Use coupled cpuidle on imx6q

Mon Oct 15 18:58:11 EDT 2012

On Mon, Oct 15, 2012 at 9:28 AM, Shawn Guo <shawn.guo at linaro.org> wrote:
> Changed subject (was: Re: [PATCH 7/7] ARM: tegra30: cpuidle: add LP2
> driver for CPU0) ...
>
> On Fri, Oct 12, 2012 at 01:50:35PM -0700, Colin Cross wrote:
>> Current coupled cpuidle requires all cpus to wake up together and go
>> back to the idle governor to select a new state, because that's what
>> all available ARM cpus did when I wrote it.  You should be able to
>> implement coupled idle on a cpu that does not need to wake all the
>> cpus if you wake them anyways,
>
> Can you please elaborate it a little bit?  I do not quite understand
> what you mean.

In the current coupled cpuidle implementation, no cpu will return back
to the scheduler until all cpus have returned from their idle
function.  That means you need to force each cpu to wake up whenever
one of them wakes up.  This is a limitation in the current coupled
cpuidle design due to all existing coupled cpuidle implemenations
having it as a hardware requirement, but is not a hardware requirement
for your WAIT mode.  Until somebody fixes that, you have to fake
wakeups to the other cpus.

> Basically, imx6q has a low-power mode named WAIT.  When all 4 cores
> are in WFI, imx6q will go into WAIT mode, and whenever there is a
> wakeup interrupt, it will exit WAIT mode.  Software can configure
> hardware behavior during WAIT mode, clock gating or power gating for
> ARM core.
>
> I'm trying to implement this low-power mode with coupled cpuidle.
> I initially have the following code as the coupled cpuidle enter
> function for clock gating case.
>
> static int imx6q_enter_wait_coupled(struct cpuidle_device *dev,
>                                     struct cpuidle_driver *drv, int index)
> {
>         int cpu = dev->cpu;
>
>         clockevents_notify(CLOCK_EVT_NOTIFY_BROADCAST_ENTER, &cpu);
>
>         if (atomic_inc_return(&master) == num_online_cpus())
>                 imx6q_set_lpm(WAIT_UNCLOCKED);
>
>         cpu_do_idle();
>
>         if (atomic_dec_return(&master) == num_online_cpus() - 1)
>                 imx6q_set_lpm(WAIT_CLOCKED);
>
>         clockevents_notify(CLOCK_EVT_NOTIFY_BROADCAST_EXIT, &cpu);
>         return index;
> }
>
> However I think there are a couple of problems.  The first one is the
> extra wakeups you have mentioned.  When last cpu is in call
> imx6q_set_lpm(), some of the first 3 cpus that are already in WFI may
> exit from there.  The second one is when hardware exits WAIT mode and
> has ARM clock resumed, some cpus may stay in WFI if scheduler has
> nothing to wake them up.  This breaks the requirement of coupled cpuidle
> that all cpus need to exit together.  I can force the function to work
> around the problems by adding cpuidle_coupled_parallel_barrier() just
> above cpu_do_idle() and arch_send_wakeup_ipi_mask(cpu_online_mask)
> right after imx6q_set_lpm(WAIT_CLOCKED).  But I doubt it's appropriate.

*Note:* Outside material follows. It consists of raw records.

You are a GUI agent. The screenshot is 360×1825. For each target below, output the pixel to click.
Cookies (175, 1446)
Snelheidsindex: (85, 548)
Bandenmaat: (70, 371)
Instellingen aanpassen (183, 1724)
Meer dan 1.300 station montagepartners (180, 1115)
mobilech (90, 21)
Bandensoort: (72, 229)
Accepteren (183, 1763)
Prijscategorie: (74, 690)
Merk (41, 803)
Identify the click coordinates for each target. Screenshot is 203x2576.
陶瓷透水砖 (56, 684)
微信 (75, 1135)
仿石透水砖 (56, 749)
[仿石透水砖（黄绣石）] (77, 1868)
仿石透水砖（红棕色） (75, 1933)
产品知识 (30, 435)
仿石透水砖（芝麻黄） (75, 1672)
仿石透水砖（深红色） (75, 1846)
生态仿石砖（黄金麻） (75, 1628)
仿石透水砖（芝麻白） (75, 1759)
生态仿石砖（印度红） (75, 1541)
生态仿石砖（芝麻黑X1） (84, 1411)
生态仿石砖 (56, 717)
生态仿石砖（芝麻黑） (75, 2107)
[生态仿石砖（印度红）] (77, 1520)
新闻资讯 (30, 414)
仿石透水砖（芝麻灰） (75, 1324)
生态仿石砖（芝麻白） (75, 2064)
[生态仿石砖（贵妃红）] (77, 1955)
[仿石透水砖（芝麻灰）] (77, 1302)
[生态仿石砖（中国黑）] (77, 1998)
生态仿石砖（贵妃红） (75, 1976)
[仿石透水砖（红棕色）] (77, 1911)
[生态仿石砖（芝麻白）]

That is the appropriate way of getting it working with today's coupled cpuidle.

> So I rewrite the function as below to not use coupled cpuidle, and it
> works fine.
>
> static int imx6q_enter_wait(struct cpuidle_device *dev,
>                             struct cpuidle_driver *drv, int index)
> {
>         int cpu = dev->cpu;
>
>         clockevents_notify(CLOCK_EVT_NOTIFY_BROADCAST_ENTER, &cpu);
>
>         if (atomic_inc_return(&master) == num_online_cpus()) {
>                 /*
>                  * With this lock, we prevent the other cpu to exit and
>                  * enter this function again and become the master.
>                  */
>                 if (!spin_trylock(&master_lock))
>                         goto idle;
>
>                 imx6q_set_lpm(WAIT_UNCLOCKED);
>                 cpu_do_idle();
>                 imx6q_set_lpm(WAIT_CLOCKED);
>
>                 spin_unlock(&master_lock);
>                 goto out;
>         }
>
> idle:
>         cpu_do_idle();
> out:
>         atomic_dec(&master);
>         clockevents_notify(CLOCK_EVT_NOTIFY_BROADCAST_EXIT, &cpu);
>         return index;
> }

Coupled cpuidle provides two features, and you only need one of them
for your clock gating mode.  The more complex one is sequencing, which
you don't need since your hardware can check if all cpus are in WFI
for you.  The other feature is voting, to make sure all cpus can
accept the exit latency of the deeper idle state.  The
atomic_inc_return is handling voting in your example, but it can't
handle one cpu requesting power gating while the other requests clock
gating.

> For power gating case, it may better fit coupled cpuidle usage model,
> since all the cores will have to run resume routine and thus will not
> be in WFI when hardware exits from WAIT mode.  But we still need to
> work out the extra wakeup issue which will also be seen in this case.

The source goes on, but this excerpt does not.